=== RECORDS FOR THIS EXERCISE ===

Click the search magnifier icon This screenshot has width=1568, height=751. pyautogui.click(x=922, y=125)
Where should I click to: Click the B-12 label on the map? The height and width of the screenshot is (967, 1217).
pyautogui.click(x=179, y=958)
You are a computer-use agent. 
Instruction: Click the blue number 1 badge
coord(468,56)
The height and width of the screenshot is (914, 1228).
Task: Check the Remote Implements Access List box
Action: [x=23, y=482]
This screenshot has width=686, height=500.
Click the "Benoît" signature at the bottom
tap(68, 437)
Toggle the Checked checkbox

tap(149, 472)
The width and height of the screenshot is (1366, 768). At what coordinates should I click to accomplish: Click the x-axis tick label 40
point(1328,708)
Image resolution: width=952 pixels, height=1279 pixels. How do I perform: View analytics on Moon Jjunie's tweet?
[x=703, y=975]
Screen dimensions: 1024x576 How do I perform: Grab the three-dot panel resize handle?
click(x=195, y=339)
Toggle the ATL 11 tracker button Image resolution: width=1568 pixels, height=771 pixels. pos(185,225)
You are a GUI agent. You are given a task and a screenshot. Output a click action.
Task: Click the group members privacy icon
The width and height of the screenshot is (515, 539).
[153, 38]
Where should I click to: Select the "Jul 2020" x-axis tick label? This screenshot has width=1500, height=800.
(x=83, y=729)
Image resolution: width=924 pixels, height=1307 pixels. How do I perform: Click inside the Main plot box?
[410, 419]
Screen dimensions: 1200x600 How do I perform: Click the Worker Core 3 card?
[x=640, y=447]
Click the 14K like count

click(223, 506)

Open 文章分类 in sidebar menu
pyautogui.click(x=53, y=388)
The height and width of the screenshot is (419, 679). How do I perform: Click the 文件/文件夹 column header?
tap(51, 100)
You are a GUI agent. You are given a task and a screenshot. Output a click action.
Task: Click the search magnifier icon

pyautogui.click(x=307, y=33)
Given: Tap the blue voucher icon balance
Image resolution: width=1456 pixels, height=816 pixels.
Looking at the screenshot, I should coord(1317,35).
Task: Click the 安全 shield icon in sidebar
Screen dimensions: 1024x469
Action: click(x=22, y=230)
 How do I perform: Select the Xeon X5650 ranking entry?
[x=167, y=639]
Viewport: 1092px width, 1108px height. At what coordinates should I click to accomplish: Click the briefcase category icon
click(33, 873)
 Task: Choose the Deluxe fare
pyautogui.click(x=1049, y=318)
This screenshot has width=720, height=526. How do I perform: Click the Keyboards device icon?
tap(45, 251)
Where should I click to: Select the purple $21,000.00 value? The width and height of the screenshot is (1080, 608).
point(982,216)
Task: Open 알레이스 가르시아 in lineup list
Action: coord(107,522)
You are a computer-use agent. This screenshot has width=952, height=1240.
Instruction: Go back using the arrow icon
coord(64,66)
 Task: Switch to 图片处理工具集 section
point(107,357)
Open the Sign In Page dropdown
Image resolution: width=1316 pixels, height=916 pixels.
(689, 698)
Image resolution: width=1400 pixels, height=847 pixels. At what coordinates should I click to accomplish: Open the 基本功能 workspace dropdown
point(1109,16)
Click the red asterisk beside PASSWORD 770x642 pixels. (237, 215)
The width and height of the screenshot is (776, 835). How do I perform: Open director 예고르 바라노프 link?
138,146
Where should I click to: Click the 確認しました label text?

===

* PROBLEM STATEMENT
For the string "computer", give the number of lines in the entries that contain it, with no other words.

* FINAL ANSWER
2